The tool result here is deliberately short. Its job isn’t to carry UI — only to tell the model whether the arguments were accepted. If you put HTML or the full component data into the tool result, the model will see it on the next step and is very likely to start paraphrasing what’s already on screen. halt looks tempting, but it pulls the conversation into a different problem: the history ends up with an “assistant message” that the assistant never actually wrote.

The view’s only job left is to read the arguments of the parent tool call and render an allow-listed component:

<%# app/views/messages/tool_results/_weather_widget.html.erb %>
<% result = JSON.parse(tool.content.to_s) rescue {} %>
<% args = tool.parent_tool_call.arguments.to_h.symbolize_keys %>

<% if result["status"] == "ok" %>
  <%= render "components/weather",
        **args.slice(:location, :temperature, :unit, :wind, :humidity) %>
<% end %>

One small catch: even with a minimal tool result, the model still tends to add a prose reply under the rendered widget. The cleanest fix is to tell it in system instructions that the widget tool call is the answer — we’ll come back to the same trick with generate_ui below.

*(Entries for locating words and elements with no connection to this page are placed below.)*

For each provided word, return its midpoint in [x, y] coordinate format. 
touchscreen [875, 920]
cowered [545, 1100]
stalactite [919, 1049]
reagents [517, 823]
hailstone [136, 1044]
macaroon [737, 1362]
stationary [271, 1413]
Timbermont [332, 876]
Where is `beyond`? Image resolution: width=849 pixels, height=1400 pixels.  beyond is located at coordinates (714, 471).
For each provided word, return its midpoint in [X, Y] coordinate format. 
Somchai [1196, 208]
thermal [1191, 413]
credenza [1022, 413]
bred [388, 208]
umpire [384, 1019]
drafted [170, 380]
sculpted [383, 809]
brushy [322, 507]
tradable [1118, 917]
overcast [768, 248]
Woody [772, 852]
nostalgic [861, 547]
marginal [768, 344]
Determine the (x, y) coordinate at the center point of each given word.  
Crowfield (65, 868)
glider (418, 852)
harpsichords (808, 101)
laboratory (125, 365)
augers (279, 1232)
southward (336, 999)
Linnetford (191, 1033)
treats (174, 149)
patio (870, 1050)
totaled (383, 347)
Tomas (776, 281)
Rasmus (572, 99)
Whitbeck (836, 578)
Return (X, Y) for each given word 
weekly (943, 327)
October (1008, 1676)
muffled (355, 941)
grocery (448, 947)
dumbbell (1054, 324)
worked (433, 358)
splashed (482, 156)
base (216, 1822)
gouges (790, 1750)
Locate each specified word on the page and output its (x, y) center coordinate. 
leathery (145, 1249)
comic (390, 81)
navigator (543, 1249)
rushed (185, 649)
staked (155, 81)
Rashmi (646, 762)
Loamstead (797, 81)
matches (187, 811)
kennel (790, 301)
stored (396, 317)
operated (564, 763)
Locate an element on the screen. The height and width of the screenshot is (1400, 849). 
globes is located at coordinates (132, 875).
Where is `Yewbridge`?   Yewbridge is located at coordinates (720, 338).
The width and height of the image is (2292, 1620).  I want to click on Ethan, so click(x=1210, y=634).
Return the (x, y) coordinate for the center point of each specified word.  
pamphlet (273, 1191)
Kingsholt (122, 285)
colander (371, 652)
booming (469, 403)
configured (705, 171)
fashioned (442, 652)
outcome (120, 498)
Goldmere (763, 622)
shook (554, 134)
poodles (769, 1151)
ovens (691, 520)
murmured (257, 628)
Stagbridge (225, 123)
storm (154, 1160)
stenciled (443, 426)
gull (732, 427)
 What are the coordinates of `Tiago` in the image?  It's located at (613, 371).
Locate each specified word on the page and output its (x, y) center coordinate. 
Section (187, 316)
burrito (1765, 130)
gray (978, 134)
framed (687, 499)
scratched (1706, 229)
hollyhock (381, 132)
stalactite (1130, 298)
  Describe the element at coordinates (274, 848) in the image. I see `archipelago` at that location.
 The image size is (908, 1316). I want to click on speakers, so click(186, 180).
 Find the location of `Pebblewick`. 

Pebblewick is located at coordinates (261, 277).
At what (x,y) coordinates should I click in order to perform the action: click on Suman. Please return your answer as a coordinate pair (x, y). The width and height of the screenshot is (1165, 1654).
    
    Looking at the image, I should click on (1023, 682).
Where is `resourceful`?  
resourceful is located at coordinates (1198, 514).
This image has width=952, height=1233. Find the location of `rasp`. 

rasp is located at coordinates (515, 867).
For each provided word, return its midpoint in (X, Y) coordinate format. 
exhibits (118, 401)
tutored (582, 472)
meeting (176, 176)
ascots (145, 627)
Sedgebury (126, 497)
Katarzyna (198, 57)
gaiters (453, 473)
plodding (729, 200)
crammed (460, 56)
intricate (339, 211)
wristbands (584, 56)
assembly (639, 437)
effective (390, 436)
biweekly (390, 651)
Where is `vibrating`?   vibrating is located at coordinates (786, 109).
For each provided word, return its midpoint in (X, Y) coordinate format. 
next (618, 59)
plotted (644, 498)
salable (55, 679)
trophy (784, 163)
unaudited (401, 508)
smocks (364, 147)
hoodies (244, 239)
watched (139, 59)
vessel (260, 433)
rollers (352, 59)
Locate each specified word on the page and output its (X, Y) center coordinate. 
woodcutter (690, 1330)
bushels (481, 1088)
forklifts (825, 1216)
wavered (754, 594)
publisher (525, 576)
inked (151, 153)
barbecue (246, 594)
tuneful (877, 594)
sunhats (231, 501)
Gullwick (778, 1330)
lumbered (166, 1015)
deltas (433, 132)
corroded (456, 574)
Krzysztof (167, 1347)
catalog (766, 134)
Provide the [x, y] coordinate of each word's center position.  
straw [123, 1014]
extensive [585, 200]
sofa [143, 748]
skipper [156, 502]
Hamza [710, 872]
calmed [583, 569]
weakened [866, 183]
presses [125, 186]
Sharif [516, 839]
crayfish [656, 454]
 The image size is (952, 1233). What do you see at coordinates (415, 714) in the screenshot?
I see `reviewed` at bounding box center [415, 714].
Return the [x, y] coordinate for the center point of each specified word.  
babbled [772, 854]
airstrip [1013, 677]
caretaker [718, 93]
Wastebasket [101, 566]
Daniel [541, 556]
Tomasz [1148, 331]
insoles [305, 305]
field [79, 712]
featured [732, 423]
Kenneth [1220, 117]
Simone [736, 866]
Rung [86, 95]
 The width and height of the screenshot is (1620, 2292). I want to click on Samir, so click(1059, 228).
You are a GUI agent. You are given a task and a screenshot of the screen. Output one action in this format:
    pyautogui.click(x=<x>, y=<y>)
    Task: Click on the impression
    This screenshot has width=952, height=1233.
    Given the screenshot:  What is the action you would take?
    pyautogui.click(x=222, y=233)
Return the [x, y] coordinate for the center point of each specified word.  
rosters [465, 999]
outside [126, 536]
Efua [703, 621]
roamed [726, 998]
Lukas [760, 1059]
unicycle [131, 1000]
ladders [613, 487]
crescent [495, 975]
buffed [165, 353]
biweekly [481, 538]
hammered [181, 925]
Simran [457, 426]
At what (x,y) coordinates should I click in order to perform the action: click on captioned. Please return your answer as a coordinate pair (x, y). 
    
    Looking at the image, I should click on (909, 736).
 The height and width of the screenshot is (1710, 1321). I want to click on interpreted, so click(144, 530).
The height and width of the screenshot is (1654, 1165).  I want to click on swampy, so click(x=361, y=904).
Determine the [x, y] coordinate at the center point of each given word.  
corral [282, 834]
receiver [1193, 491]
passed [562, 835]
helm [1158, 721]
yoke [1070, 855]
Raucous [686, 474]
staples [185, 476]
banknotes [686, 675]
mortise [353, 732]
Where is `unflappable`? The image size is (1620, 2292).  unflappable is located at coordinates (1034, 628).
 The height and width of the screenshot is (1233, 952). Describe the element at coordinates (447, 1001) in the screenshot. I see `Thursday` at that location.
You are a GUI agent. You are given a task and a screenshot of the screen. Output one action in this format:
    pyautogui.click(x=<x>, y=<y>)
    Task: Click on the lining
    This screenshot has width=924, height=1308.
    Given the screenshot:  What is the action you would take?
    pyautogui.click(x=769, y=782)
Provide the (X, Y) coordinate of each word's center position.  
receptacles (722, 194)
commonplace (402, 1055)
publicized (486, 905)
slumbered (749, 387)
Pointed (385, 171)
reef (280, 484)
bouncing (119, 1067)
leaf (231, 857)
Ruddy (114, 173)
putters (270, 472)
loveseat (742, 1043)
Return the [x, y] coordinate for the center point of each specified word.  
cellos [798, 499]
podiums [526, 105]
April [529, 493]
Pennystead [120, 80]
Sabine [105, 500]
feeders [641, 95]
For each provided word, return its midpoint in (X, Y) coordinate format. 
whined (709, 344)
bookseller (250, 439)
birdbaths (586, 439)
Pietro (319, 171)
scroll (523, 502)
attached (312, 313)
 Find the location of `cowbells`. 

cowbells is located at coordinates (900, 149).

For a single component this already works well: the UI component lives outside the model, and the model just picks it and fills in the attributes. But the approach hits a ceiling fast.

The Limits of Per-Component Tools

The weather card is useful on its own, but the next step is more interesting: the model can pick on the fly between cards, containers, buttons, forms, and confirmations — and assemble a response shaped to the task. The same primitives can combine into useful scenarios the developer never planned for. For that you need a shared UI vocabulary, not a separate tool for every new scenario.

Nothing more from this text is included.